**Dataset content:**

=-=-=

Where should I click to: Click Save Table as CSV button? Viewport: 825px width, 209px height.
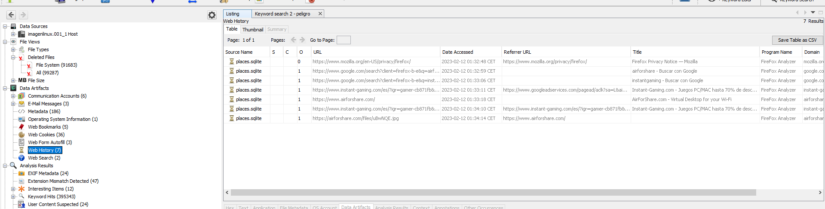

=-=-=

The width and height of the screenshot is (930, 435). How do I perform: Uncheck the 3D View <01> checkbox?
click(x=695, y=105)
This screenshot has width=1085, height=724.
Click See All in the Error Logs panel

=-=-=

**Problem to solve:** Reproduce word for word the material above, starting with the line that has "This screenshot has width=1085, height=724." and stopping after the line that has "Click See All in the Error Logs panel".

**Result of the task:**
This screenshot has width=1085, height=724.
Click See All in the Error Logs panel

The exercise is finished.